Durov has a passport from the Caribbean country of St Kitts and Nevis and has lived a peripatetic existence since leaving Russia. But papers filed at Companies House in London show that in February 2018 Durov changed his official residence from Finland to the UAE. The timing coincides with the appearance of Durov’s phone in the leaked data, and suggests it may have been a case of his hosts attempting to run checks on their controversial new resident.
Despite an avowed disdain for the concept of nation states, Durov has cosied up to the rulers of his new home country since his move. In February this year, he met Sheikh Hamdan bin Mohammed bin Rashid al-Maktoum, the crown prince of Dubai. “We continue to welcome great talent and ideas to Dubai, which offers a nurturing ecosystem for their development,” said Sheikh Hamdan after the meeting, according to a press release from Dubai authorities.
The UAE and Dubai did not respond to requests for comment on the allegations regarding Durov. The Guardian understands Dubai is a former client of NSO, but had its access to Pegasus terminated after an investigation into allegations of misuse.
Durov only rarely makes public statements via his Telegram account, usually offering idiosyncratic lifestyle advice – always live alone, and eat a “seagan” diet of wild fish and nothing else, are two examples – or extolling the virtues of Telegram.
Some have doubted Telegram’s self-portrayal as a devoted privacy advocate that will bow to no government, noting that Telegram chats are not end-to-end encrypted by default, only the app’s “secret chat” function. “I am inclined to advise people to avoid using Telegram entirely because there are alternatives that are end-to-end encrypted all the time,” said Eva Galperin of the Electronic Frontier Foundation.
Galperin said it was important to note that end-to-end encryption still offered significant protection to the vast majority of users, many of whom, if they were targeted for surveillance at all, would probably be targeted by less advanced forms of surveillance than Pegasus.
In Belarus, where Telegram messages and channels have been driving revolutionary sentiment over the past year, authorities have had to resort to crude tactics to access the phones of activists – demanding arrested protesters unlock their phones and in May forcing a Ryanair plane transiting through Belarusian airspace with the administrator of a leading protest Telegram channel onboard to land in Minsk, where he was arrested.
“According to all the information we have, without physical access to the device, the Belarusian authorities can’t get into our Telegram messages,” said the administrator of another Belarusian protest channel, speaking via a Telegram voice call.
But this equation changes dramatically when the authorities in question have access to Pegasus.
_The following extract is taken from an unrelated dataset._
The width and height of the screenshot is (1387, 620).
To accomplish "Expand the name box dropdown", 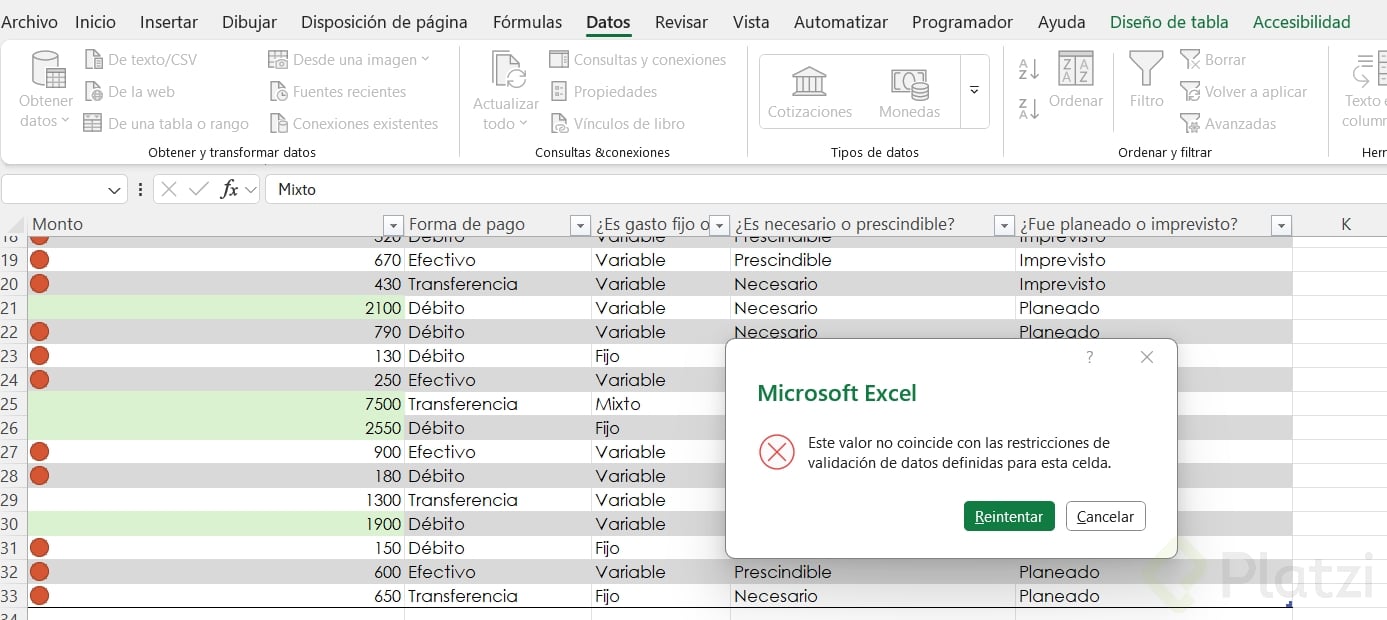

Belarus is not known to be among NSO’s clients, and there is nothing to suggest that it is. But several other repressive regimes in countries where human rights activists and journalists regularly use encrypted messaging apps have bought Pegasus. Additionally, the disclosures by the Pegasus papers consortium this week suggest that in many countries a broad range of people, and sometimes their families or associates, can become targets of the spyware.
Serguei Beloussov, a Singaporean tech entrepreneur who runs the data protection company Acronis, said software such as Pegasus made it hard to recommend particular messaging services as better than others. “Protecting a single application is not possible; the main vulnerability is your device,” he said. “The only fully secure device is one which is off.”